** begin Passage shown **
Sun Belt tournament champions

NCAA tournament, first round
- Conference: Sun Belt Conference
- Record: 21–11 (15–3 Sun Belt)
- Head coach: Destinee Rogers (4th season);
- Assistant coaches: Lizzie Nessling; Rudy Evans; Colton Crowder;
- Home arena: First National Bank Arena

= 2024–25 Arkansas State Red Wolves women's basketball team =

Intercollegiate basketball season

The 2024–25 Arkansas State Red Wolves women's basketball team represented Arkansas State University during the 2024–25 NCAA Division I women's basketball season. The Red Wolves, led by fourth-year head coach Destinee Rogers, played their home games at the First National Bank Arena in Jonesboro, Arkansas. They were members of the Sun Belt Conference.
** end Passage shown **
** begin Data **
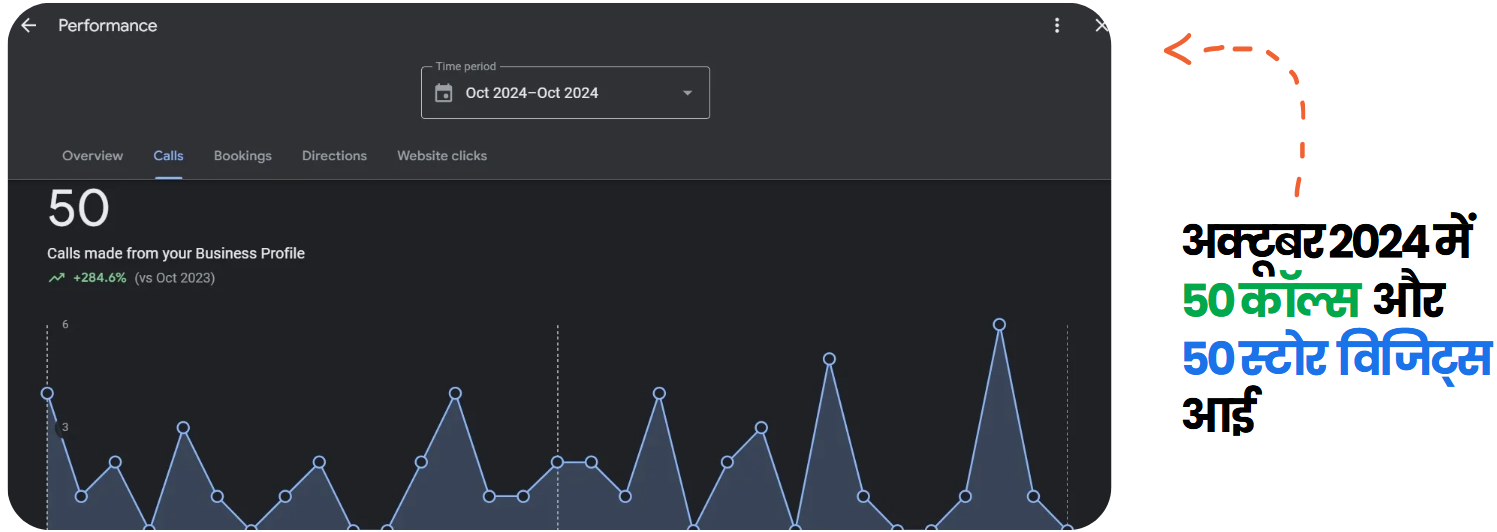Click the calendar icon in Time period
This screenshot has width=1497, height=532.
click(444, 93)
** end Data **
**Task set**.
A: From the team summary above, retype the passage between "Sun Belt tournament" and "Sun Belt Conference.", inclusive.
B: According to the team summary above, in what city did the Red Wolves play their home games?

**Task responses**.
A:
Sun Belt tournament champions

NCAA tournament, first round
- Conference: Sun Belt Conference
- Record: 21–11 (15–3 Sun Belt)
- Head coach: Destinee Rogers (4th season);
- Assistant coaches: Lizzie Nessling; Rudy Evans; Colton Crowder;
- Home arena: First National Bank Arena

= 2024–25 Arkansas State Red Wolves women's basketball team =

Intercollegiate basketball season

The 2024–25 Arkansas State Red Wolves women's basketball team represented Arkansas State University during the 2024–25 NCAA Division I women's basketball season. The Red Wolves, led by fourth-year head coach Destinee Rogers, played their home games at the First National Bank Arena in Jonesboro, Arkansas. They were members of the Sun Belt Conference.

B: Jonesboro, Arkansas